I doubt he will actually be preserved: http://predictionbook.com/predictions/3183

Dictators and pop music producers: the only good thing about them is that they eventually die, or lose power. Gaddaffi is gone. Now Cowell could be with us for eternity? A strong argument against signing up for cryonics.

Are you going to kill yourself now? given that you are only living because you know someday you will be alive and Cowell will not be. Because not signing up for cryonics is saying that you don't want to live for longer than ~90 years :)

Well, maybe. Certainly the symbolism of eternal X-Factor is qualitatively different from the current situation, regardless of my own lifespan.

Isparrish, you beat me to posting. Congratulations to Cowell on his sane decision, and good luck.

Hmm, seems like a potential example of reversed stupidity not being intelligence.

[-][anonymous]13y50

I understood this to mean that people will see Simon Cowell doing a thing, and think (by implication, wrongly) "He is stupid, therefore this is a stupid thing to do." Other people (shokwave, for one) seem to be interpreting it as a criticism of Cowell, suggesting that he is doing the right thing for the wrong reason. Clarify?

I intended it as how you interpreted. Thanks for making that explicit. I didn't understand exactly what some of the other replies were trying to say and realizing how they interpreted it makes them make a lot more sense.

Even though this is plausible, don't criticize people when they get the right answer. There's a post about that somewhere.

edit - This was all I could find, although I thought it was more developed than that one line.

We s̶h̶o̶u̶l̶d̶ want to successfully correct people when they use wrong methods to arrive at an answer, regardless of whether the answer is correct or not.
['should' replaced with 'want to successfully' in response to comment below by Shokwave.]
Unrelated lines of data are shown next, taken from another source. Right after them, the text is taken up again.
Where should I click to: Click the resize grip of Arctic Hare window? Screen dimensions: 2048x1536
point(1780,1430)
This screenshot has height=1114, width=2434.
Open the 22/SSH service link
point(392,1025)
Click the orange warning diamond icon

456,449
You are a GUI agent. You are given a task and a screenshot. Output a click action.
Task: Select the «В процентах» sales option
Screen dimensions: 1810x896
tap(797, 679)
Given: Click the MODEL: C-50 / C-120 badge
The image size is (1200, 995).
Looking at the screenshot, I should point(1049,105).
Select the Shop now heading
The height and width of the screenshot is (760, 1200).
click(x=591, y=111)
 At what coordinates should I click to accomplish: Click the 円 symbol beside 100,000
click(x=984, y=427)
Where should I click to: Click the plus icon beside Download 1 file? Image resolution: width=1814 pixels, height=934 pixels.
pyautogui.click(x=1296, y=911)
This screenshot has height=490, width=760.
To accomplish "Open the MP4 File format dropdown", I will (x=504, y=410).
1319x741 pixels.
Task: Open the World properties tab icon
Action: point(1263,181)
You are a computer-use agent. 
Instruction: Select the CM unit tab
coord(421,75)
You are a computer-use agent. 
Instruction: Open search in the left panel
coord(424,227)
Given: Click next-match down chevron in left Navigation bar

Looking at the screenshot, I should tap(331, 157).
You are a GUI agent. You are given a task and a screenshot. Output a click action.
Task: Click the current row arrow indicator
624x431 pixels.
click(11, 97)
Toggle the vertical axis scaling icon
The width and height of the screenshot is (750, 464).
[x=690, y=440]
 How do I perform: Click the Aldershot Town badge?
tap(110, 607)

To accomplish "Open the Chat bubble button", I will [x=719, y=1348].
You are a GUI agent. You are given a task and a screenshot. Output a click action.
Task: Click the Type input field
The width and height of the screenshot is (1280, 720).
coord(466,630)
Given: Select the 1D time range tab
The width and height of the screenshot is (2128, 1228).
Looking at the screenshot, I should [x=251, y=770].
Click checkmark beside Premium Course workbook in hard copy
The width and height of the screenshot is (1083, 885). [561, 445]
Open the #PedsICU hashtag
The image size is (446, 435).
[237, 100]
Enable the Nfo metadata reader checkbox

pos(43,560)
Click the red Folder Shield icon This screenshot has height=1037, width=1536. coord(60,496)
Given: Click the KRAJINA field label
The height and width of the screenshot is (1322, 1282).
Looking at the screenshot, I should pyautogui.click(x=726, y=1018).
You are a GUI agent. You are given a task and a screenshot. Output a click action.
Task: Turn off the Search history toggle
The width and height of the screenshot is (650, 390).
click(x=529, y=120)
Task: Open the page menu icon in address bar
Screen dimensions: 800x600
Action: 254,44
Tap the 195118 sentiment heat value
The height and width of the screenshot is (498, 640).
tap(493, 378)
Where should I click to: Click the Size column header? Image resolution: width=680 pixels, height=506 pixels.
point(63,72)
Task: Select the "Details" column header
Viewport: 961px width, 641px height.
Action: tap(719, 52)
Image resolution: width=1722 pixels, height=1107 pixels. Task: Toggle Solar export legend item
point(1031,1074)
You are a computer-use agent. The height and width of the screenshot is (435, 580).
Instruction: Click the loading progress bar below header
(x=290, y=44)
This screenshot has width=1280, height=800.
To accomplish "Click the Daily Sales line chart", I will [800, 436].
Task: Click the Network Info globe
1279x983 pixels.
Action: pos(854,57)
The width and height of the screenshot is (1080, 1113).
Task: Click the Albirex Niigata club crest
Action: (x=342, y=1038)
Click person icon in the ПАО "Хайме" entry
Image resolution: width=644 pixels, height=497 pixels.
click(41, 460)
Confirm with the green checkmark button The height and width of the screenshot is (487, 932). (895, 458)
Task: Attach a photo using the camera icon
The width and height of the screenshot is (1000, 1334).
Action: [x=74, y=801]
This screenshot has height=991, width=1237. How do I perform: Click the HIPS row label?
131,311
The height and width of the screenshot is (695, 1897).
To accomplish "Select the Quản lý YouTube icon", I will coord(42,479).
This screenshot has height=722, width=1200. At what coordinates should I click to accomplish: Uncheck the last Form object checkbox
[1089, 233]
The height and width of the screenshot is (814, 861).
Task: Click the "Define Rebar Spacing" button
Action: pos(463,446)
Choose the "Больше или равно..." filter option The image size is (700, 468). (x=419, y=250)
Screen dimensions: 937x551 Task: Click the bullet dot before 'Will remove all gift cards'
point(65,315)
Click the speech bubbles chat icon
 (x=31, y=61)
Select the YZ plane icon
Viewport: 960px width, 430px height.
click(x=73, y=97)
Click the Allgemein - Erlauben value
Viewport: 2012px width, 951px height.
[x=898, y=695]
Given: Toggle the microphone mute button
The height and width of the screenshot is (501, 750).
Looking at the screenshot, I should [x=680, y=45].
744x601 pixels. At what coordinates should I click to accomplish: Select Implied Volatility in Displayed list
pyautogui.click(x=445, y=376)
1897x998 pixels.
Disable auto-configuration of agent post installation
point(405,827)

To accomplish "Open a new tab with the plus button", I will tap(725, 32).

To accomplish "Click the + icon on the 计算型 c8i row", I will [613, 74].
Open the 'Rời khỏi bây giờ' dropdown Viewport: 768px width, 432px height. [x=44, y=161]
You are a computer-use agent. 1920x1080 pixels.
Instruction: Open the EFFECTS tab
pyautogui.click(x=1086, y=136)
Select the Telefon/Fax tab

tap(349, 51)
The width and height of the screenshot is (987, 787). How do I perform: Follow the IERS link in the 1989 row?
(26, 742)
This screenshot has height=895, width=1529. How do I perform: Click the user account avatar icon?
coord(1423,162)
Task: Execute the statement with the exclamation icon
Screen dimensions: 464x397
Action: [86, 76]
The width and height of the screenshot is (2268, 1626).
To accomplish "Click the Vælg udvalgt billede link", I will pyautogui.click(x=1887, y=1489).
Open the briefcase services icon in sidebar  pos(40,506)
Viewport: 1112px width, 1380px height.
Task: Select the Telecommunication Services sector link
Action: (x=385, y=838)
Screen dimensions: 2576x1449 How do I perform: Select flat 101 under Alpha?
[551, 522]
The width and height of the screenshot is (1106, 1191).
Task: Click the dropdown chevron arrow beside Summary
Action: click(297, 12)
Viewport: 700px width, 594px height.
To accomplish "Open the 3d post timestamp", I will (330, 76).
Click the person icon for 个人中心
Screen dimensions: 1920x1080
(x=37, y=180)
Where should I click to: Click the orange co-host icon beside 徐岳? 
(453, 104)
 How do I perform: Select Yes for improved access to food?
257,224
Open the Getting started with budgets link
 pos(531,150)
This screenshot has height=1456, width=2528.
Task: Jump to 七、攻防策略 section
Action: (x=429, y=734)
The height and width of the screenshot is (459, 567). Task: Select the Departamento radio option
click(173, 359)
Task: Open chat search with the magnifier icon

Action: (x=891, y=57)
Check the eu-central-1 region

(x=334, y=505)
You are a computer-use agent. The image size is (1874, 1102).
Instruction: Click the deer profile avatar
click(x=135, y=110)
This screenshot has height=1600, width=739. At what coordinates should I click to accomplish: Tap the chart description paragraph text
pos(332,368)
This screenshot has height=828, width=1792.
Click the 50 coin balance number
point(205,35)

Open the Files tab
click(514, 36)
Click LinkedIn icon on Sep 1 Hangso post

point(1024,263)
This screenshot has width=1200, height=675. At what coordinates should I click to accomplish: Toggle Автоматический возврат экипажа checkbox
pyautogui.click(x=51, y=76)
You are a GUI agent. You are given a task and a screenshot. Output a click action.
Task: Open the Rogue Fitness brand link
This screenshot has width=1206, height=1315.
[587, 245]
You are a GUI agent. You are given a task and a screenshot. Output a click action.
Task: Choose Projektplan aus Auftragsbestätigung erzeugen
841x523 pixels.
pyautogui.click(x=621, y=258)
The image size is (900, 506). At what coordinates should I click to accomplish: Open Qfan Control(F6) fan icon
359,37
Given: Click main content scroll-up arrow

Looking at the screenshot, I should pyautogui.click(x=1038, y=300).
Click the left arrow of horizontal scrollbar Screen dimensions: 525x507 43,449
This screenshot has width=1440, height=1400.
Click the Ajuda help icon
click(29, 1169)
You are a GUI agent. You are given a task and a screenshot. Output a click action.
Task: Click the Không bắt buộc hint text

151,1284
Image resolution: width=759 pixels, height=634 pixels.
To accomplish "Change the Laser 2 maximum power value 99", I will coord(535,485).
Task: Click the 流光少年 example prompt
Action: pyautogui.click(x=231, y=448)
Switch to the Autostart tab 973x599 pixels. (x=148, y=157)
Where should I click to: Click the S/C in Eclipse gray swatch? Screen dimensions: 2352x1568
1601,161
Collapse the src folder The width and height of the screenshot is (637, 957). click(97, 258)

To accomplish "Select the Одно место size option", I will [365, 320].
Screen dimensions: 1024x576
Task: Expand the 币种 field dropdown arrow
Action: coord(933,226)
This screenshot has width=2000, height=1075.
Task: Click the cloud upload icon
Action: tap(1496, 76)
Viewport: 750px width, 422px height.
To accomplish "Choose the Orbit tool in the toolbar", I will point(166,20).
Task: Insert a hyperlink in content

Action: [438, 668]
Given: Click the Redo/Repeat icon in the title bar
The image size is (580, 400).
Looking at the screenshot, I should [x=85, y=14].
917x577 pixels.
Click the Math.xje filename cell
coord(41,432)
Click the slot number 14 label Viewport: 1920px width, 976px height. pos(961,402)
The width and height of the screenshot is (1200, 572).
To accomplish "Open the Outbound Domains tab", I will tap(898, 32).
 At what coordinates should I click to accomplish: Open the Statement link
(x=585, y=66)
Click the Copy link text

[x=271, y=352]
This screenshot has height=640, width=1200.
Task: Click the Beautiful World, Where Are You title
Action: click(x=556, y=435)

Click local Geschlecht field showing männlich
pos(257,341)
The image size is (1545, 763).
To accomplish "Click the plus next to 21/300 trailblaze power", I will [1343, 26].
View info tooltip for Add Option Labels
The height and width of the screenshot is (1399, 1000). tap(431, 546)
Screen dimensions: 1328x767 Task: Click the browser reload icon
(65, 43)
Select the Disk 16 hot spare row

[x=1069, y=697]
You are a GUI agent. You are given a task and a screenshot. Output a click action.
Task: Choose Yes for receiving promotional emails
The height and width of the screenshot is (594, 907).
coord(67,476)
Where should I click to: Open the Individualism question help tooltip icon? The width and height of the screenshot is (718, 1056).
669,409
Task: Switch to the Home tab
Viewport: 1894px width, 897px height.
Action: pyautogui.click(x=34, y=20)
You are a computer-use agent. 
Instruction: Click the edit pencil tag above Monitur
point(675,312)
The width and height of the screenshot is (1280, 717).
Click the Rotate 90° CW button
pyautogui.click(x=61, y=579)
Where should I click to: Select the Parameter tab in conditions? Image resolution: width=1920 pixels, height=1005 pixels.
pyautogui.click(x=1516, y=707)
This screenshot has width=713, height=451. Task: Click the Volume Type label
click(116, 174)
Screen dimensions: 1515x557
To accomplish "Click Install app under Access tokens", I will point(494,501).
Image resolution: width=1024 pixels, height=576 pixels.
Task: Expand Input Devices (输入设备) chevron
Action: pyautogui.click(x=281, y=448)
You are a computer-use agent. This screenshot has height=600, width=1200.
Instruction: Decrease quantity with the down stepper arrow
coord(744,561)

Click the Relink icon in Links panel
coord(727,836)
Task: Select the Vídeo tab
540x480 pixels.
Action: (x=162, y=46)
In the post that you linked to, Eliezer wrote:

I try to avoid criticizing people when they are right. If they genuinely deserve criticism, I will not need to wait long for an occasion where they are wrong.

It seems to me that Eliezer avoids criticizing people when they are right because it takes more effort to convince them that their methods are incorrect in this case. In other words, the (social, cognitive, etc.) costs of correcting someone's reasoning are greater when their final answer is correct.

I found JoshuaZ's comment to be uninformative because he did not provide evidence for his implicit claim that Cowell's beliefs about cryonics are from faulty reasoning (or other traits associated with stupidity).

We should correct people when they use wrong methods to arrive at an answer, regardless of whether the answer is correct or not.

The goal is not to emit truthful propositions; the goal is to make the other believe truthful propositions. Paraphrased from Pavitra's comment.

Avoid criticizing people when they are right not because it takes more effort to convince them - but because all your effort will merely convince them more strongly of their own position, thanks to hardwired faults in the human brain.

Ah, okay. I agree that it would be a bad idea to criticize someone if doing so is more likely to strengthen an incorrect belief or faulty reasoning in that person.

I no longer agree with my use of the word 'should' in my first sentence in the grandparent comment.

However, I stand by my wording in the third paragraph - if you have strengthened an incorrect position in someone, then you have not convinced them at all. It still better to convince someone that their reasoning is wrong when it is wrong, but you have brought up the good point that a failed attempt to convince someone can do harm.

I think we should refrain from trying to publicize this, for that reason. People perceiving cryonics as "that weird thing Simon Cowell signed up for" are unlikely to sign up themselves.

Simon Cowell is known as the brutally honest [singing contest] judge. He worked himself up in the music industry and doesn't seem to be a nutjob. Personally, I think his name is good for the reputation of cryonics.

I agree with this. It seems to me that the publicity cryonics would tend to get from Simon Cowell would tend to be much better than if e.g. Brittany Spears or Paris Hilton were to go through with it.

He's well known, and he doesn't seem to be too much of a nutjob; I'm just afraid he's not very well liked.

In addition, he demonstrated himself to be a very fast driver on Top Gear, the most watched television show in the world.

I also agree. As far as celebrity endorsements go, Cowell isn't bad.